Ancora la gelosia. Dura da decenni il dibattito sulle parole sbagliate della cronaca, ci sono appelli, carte, documenti come il Manifesto di Venezia, tutti a sollecitare un’informazione attenta e corretta e consapevole sulla violenza di genere, ma negli articoli si continuano a ripetere esattamente quelle formule che si invita a non usare: uccisa per gelosia, delitto passionale, follia, raptus. 

L’ultimo caso in ordine temporale oggi, 11 febbraio 2020, su Il Giorno. Sin dalle prime ore dopo i fatti, era emerso che l’uomo, 83 anni, soffrirebbe di un disagio psicologico che lo avrebbe portato a questi pensieri paranoici: da quanto tempo? In ogni caso lui, dopo l’intervento dei carabinieri, è stato ricoverato in psichiatria, mentre lei si trova in fin di vita. La gelosia nel titolo diventa un alibi, quasi un’attenuante, nella percezione del lettore poco educato e attento. Sul Corriere della Sera, infatti, finisce nelle ultime righe con un “il marito si era convinto che la moglie volesse raggiungere l’amante. L’uomo è stato ricoverato in psichiatria”. 

“Sospettava che la moglie avesse un’amante e per questo, durante il sonno, le ha prima sferrato un pugno [..]” è l’incipit della cronaca su Il Resto del Carlino, stesso gruppo de Il Giorno, da Bibbiano, Reggio Emilia, dove a salvare la donna è stato il figlio di 14 anni che ha assistito al pestaggio e ha chiamato i carabinieri. La Gazzetta di Parma invece ci informa che l’uomo non accettava la fine del matrimonio. 

Te butto de sotto”, invece urlava un uomo alla moglie, minacciandola di farla volare dal settimo piano nel quale abitano: il figlio, minorenne, ha chiesto aiuto alla nonna e ha permesso l’intervento della polizia che ha salvato la mamma. La donna ha raccontato di subire da almeno quattro anni violenze fisiche. 

Nel bresciano, i carabinieri di Isorella hanno arrestato un uomo che picchiava la moglie davanti ai figli piccoli. A denunciare i soprusi è stata lei, di circa 20 anni più giovane, dopo che a causa dell’ennesimo brutale pestaggio era stata ricoverata al pronto soccorso di Montichiari.

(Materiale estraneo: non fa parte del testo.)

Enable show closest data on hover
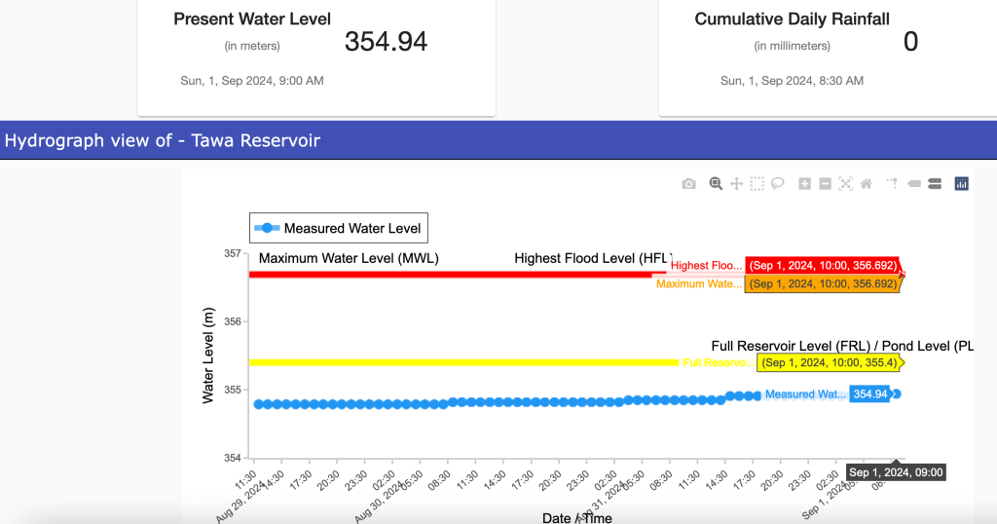 click(914, 183)
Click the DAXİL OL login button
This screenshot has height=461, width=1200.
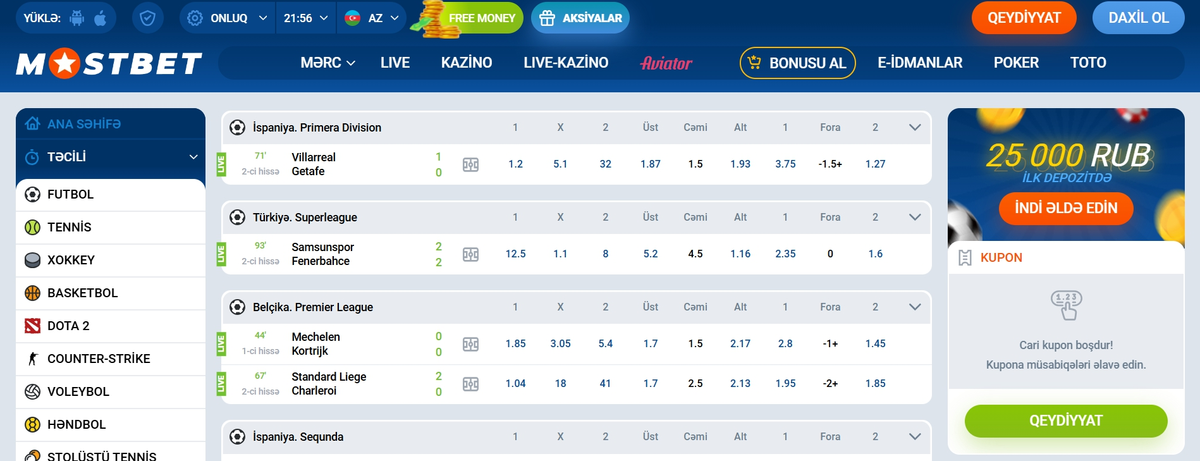tap(1139, 18)
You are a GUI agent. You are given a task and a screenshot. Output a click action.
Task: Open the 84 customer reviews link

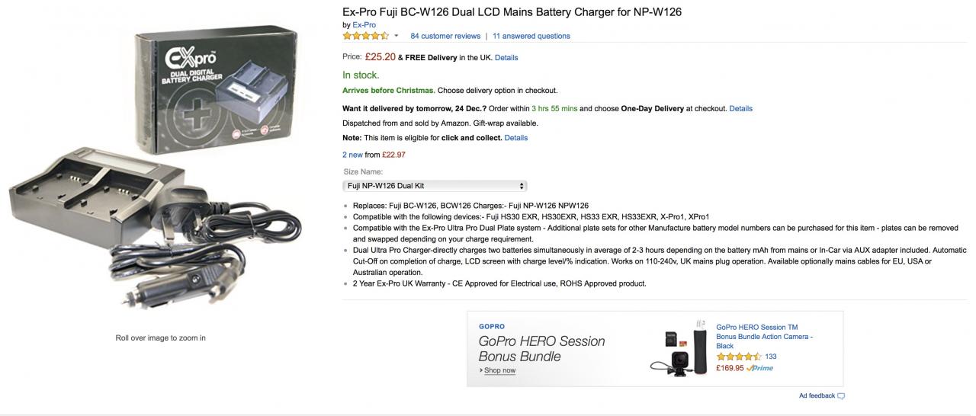click(x=445, y=36)
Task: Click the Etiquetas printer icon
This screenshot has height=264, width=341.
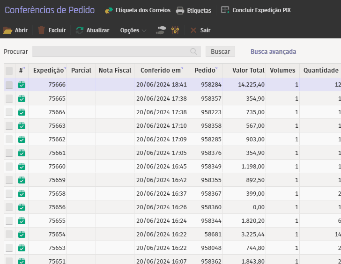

Digitando “donna picchiata” alla ricerca di informazioni sul caso di una donna malmenata a Firenze da un uomo che aveva tentato di stuprarla, si scovano sulle cronache locali altri fatti simili che accadevano nelle stesse ore: in Calabria, “Cosenza, presa a pugni dal compagno: la figlia minore chiama la polizia”; in Puglia, solo a Bari ben tre gli interventi delle forze di polizia su liti violente in famiglia, anche di fronte ai figli, mentre in un quarto episodio aveva luogo nel brindisino dove un uomo malmenava “con violenza inaudita” una ragazza che “non aveva ceduto alle sue avances” e un quinto arresto scattava su un uomo per le continue molestie alla ex. La chiave di ricerca “uomo arrestato” porta per lo più a violenze all’interno di relazioni familiari e sentimentali. 

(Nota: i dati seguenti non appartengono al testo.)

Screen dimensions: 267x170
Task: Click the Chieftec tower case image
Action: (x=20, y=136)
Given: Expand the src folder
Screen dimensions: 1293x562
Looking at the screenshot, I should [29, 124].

Mentre scriviamo, a mezzogiorno dell’11 febbraio, esce la notizia di una donna incinta vittima di percosse e trovata con ferite alla testa nella sua abitazione a Caserta: nel casertano, due giorni fa, era stata soccorsa dalla polizia una donna picchiata dal marito e con la figlia scaraventata fuori dalla macchina su una piazzola di sosta. Anche a Tortoreto un uomo che picchiava sistematicamente la moglie davanti ai tre figli è stato arrestato. A Padova una donna picchiata e cacciata di casa ha cercato aiuto direttamente in un comando di Polizia: gli agenti sono subito intervenuti per arrestare l’uomo.